Shuffle writers: BypassMergeSortShuffleWriter on waitingforcode.com

Versions: Apache Spark 3.1.1

In the previous blog post we discovered the SortShuffleWriter. However, the SortShuffleManager's first choice is BypassMergeSortShuffleWriter, presented in this article.

Data Engineering Design Patterns

Looking for a book that defines and solves most common data engineering problems? I wrote one on that topic! You can read it online on the O'Reilly platform, or get a print copy on Amazon.

I also help solve your data engineering problems 👉 contact@waitingforcode.com 📩

This second blog of shuffle writers Spark shuffle writers series is organized as follows. It starts by presenting which conditions have to be met to use the BypassMergeSortShuffleWriter. Later, it shows 3 main steps of the writing process.

BypassMergeSortShuffleWriter - when?

The use of the BypassMergeSortShuffleWriter depends on the shuffle handle class called BypassMergeSortShuffleHandle, created when:

shuffle operation doesn't involve the map-side aggregation - this conditions seems to hold only for the RDD API since the ShuffleExchangeExec creates the shuffle dependency with mapSideCombine attribute left to default (false). Only several of the PairRDDFunctions transformations sets this attribute to true and, hence, invalidates the use of BypassMergeSortShuffleWriter.
and, the number of shuffle partitions is lower or equal to spark.shuffle.sort.bypassMergeThreshold - you will see that later but this writer opens separate serializers and streams for all shuffle partitions simultaneously and having them too much would negatively impact the performance. The default value for the threshold is equal to the default number of shuffle partitions (200).

Writing steps - setup

The algorithm generating shuffle files executes in 3 distinct steps within a single write method, though! The first of them is the setup where it creates an instance of the used ShuffleMapOutputWriter. Even though, it's usually used after processing all input records, BypassMergeSortShuffleWriter defines it at the beginning to skip the processing in case of an empty input:

final class BypassMergeSortShuffleWriter<K, V> extends ShuffleWriter<K, V> {
// ...

**SUPPLIED MATERIAL**.
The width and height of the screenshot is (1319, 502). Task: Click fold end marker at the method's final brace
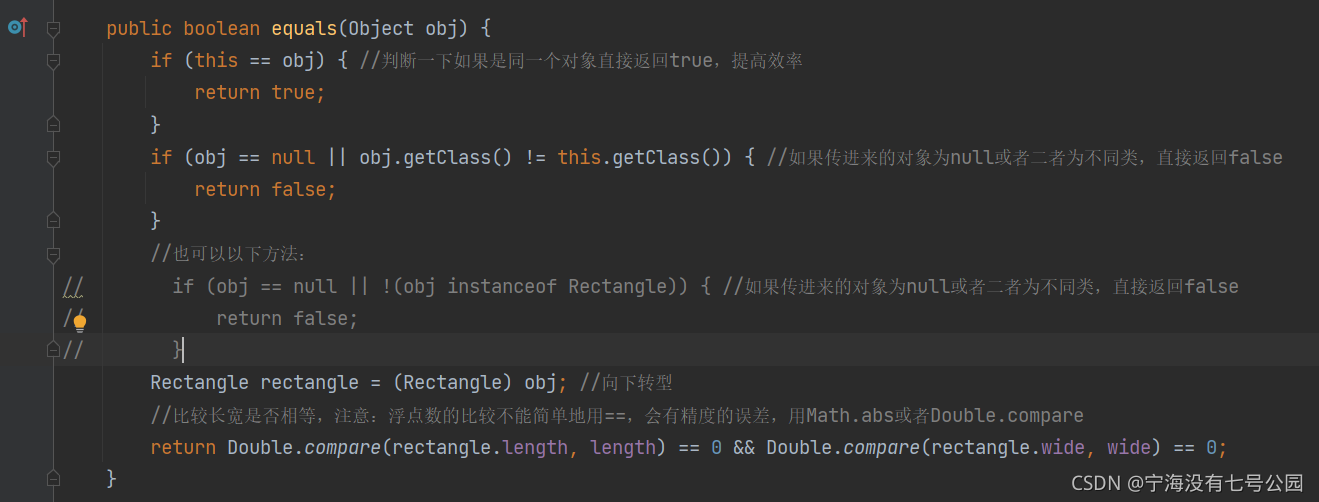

**EXERCISE GOAL**. Continue the BypassMergeSortShuffleWriter article from the point where it ends. The material has no connection to the text.

**EXERCISE OUTPUT**.
  public void write(Iterator<Product2<K, V>> records) throws IOException {
    assert (partitionWriters == null);
    ShuffleMapOutputWriter mapOutputWriter = shuffleExecutorComponents
        .createMapOutputWriter(shuffleId, mapId, numPartitions);
    try {
      if (!records.hasNext()) {
        partitionLengths = mapOutputWriter.commitAllPartitions();
        mapStatus = MapStatus$.MODULE$.apply(
          blockManager.shuffleServerId(), partitionLengths, mapId);
        return;
      }

This optimization skips not only the processing but also the initialization of the partition writers and file segments. Those are the "simultaneous streams and files" mentioned in the previous section, created for every shuffle partition:

  public void write(Iterator<Product2<K, V>> records) throws IOException {
    assert (partitionWriters == null);
    ShuffleMapOutputWriter mapOutputWriter = shuffleExecutorComponents
        .createMapOutputWriter(shuffleId, mapId, numPartitions);
    try {
      if (!records.hasNext()) {
// ...
        return;
      }
      partitionWriters = new DiskBlockObjectWriter[numPartitions];
      partitionWriterSegments = new FileSegment[numPartitions];
      for (int i = 0; i < numPartitions; i++) {
        final Tuple2<TempShuffleBlockId, File> tempShuffleBlockIdPlusFile =
            blockManager.diskBlockManager().createTempShuffleBlock();
        final File file = tempShuffleBlockIdPlusFile._2();
        final BlockId blockId = tempShuffleBlockIdPlusFile._1();
        partitionWriters[i] =
            blockManager.getDiskWriter(blockId, file, serInstance, fileBufferSize, writeMetrics);
      }

Just before the writer's next step, you will find a comment highlight the fact of a potentially costly I/O. It also explains a bit better why Apache Spark uses this writer only for a relatively small number of shuffle partitions:

      // Creating the file to write to and creating a disk writer both involve interacting with
      // the disk, and can take a long time in aggregate when we open many files, so should be
      // included in the shuffle write time.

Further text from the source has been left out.